## SOURCE DATA
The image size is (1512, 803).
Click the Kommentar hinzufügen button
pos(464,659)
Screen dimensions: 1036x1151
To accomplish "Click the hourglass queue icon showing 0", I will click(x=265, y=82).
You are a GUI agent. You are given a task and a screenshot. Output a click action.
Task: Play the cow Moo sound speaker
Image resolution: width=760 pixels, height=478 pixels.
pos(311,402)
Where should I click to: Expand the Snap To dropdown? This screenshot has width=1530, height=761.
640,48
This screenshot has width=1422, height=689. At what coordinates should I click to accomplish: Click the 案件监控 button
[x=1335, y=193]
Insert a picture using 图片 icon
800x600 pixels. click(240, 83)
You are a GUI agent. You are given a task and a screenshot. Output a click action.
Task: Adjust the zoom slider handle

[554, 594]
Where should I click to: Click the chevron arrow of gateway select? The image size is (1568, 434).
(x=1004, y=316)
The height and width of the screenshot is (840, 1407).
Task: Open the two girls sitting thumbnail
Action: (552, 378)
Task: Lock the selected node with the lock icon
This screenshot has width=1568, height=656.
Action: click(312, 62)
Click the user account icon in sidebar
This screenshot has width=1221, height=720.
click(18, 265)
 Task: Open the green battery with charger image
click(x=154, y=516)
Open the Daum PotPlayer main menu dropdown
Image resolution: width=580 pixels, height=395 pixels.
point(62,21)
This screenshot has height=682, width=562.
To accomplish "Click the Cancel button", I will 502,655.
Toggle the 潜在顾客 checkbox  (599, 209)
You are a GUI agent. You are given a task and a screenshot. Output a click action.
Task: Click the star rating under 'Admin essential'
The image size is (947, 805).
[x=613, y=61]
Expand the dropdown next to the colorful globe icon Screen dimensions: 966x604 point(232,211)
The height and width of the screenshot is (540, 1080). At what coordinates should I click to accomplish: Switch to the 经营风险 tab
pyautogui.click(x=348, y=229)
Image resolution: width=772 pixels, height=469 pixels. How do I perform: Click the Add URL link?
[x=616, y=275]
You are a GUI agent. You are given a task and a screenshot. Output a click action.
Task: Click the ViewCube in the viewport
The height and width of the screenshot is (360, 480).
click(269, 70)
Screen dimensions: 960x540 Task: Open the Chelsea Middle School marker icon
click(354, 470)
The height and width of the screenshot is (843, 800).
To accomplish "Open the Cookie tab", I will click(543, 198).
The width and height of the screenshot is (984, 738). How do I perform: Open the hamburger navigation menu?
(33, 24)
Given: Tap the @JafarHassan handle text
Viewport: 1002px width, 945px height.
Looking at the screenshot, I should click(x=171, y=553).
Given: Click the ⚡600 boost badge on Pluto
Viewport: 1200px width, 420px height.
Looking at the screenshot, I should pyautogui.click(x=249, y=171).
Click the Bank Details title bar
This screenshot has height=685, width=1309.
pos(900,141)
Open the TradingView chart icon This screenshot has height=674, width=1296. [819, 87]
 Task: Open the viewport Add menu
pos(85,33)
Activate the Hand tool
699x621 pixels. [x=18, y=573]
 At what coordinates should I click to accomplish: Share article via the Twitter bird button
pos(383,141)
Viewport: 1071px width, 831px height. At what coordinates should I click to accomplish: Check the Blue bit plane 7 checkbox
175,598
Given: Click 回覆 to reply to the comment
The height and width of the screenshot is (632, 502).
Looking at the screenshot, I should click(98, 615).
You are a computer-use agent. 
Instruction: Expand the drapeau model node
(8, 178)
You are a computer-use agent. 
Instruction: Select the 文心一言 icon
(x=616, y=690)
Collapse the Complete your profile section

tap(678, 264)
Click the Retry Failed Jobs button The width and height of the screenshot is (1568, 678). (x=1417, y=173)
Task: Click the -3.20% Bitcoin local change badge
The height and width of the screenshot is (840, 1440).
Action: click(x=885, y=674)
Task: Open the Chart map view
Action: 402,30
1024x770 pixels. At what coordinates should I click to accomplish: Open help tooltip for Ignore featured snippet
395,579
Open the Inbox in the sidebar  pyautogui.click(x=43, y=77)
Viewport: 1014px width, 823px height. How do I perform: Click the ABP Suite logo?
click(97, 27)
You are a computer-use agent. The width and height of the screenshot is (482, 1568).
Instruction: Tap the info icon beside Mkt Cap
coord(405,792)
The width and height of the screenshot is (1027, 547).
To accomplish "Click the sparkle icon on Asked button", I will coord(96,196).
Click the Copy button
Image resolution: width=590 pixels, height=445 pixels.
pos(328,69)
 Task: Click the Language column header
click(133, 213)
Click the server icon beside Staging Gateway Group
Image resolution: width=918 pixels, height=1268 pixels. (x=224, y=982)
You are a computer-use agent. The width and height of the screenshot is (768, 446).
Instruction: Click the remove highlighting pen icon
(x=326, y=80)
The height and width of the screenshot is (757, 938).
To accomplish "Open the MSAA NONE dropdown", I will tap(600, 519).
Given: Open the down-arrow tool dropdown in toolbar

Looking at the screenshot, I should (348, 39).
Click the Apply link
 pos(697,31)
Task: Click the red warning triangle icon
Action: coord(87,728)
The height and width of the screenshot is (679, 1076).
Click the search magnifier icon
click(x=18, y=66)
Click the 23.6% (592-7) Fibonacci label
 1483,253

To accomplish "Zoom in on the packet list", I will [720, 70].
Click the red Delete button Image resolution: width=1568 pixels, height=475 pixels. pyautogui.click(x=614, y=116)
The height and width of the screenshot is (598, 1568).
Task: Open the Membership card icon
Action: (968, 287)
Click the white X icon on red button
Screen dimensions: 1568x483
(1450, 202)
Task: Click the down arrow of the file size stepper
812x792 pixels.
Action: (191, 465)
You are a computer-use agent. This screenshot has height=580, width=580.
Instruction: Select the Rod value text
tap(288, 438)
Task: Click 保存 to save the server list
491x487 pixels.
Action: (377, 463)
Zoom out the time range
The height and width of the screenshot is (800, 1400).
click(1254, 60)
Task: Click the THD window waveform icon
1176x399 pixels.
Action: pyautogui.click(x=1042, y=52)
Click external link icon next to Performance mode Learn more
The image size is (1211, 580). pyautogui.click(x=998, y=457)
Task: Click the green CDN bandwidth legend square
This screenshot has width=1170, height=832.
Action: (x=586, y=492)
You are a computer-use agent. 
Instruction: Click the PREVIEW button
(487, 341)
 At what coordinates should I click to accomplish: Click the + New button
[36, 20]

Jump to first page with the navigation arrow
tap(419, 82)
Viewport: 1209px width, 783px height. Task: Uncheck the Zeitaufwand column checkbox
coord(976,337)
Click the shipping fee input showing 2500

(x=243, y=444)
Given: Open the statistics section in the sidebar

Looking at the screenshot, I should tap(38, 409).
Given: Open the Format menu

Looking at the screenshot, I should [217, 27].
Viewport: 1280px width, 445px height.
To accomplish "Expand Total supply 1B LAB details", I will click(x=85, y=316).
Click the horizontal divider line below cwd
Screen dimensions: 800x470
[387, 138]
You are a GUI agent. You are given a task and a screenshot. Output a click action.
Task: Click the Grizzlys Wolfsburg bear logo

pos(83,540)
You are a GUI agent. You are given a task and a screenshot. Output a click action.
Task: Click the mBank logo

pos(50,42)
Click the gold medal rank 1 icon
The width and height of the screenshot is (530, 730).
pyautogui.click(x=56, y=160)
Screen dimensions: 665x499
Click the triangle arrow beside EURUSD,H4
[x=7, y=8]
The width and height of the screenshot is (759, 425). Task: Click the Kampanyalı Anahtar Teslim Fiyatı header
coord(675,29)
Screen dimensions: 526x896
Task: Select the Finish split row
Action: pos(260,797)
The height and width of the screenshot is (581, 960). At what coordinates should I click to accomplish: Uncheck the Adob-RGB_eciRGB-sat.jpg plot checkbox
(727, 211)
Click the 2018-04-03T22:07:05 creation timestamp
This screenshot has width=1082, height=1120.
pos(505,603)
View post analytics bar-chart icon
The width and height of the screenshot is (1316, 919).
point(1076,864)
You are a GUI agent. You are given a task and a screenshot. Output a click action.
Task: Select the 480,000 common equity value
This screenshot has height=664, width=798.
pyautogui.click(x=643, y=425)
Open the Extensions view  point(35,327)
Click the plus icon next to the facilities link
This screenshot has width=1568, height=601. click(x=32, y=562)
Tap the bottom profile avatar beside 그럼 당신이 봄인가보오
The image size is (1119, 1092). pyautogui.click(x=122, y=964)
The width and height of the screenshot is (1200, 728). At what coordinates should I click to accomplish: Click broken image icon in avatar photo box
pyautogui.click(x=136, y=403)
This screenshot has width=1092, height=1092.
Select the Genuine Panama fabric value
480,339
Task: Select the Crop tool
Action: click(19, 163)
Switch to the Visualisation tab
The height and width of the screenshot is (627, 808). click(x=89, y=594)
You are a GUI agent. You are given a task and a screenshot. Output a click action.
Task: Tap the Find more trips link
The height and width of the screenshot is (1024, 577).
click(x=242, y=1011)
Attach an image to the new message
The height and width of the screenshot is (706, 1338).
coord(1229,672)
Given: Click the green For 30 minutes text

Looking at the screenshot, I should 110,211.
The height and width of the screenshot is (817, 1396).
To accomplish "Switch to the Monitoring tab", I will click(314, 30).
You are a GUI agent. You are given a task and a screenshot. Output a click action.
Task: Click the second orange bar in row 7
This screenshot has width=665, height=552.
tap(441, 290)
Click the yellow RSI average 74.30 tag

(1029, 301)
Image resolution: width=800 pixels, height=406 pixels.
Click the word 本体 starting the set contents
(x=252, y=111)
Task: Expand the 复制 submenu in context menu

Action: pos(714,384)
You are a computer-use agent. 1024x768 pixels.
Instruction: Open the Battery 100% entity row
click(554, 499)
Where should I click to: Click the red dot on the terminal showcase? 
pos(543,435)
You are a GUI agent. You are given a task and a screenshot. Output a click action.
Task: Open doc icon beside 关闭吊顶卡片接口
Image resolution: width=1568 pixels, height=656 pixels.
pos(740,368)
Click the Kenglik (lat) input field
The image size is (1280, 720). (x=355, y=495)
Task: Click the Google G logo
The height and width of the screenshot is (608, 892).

## PROBLEM
Restate exactly, and only, the line containing "Task: Expand the 复制 submenu in context menu" together with all lines after it to the end of the material.

## OUTPUT FOR THIS TASK
Task: Expand the 复制 submenu in context menu

Action: pos(714,384)
You are a computer-use agent. 1024x768 pixels.
Instruction: Open the Battery 100% entity row
click(554, 499)
Where should I click to: Click the red dot on the terminal showcase? 
pos(543,435)
You are a GUI agent. You are given a task and a screenshot. Output a click action.
Task: Open doc icon beside 关闭吊顶卡片接口
Image resolution: width=1568 pixels, height=656 pixels.
pos(740,368)
Click the Kenglik (lat) input field
The image size is (1280, 720). (x=355, y=495)
Task: Click the Google G logo
The height and width of the screenshot is (608, 892).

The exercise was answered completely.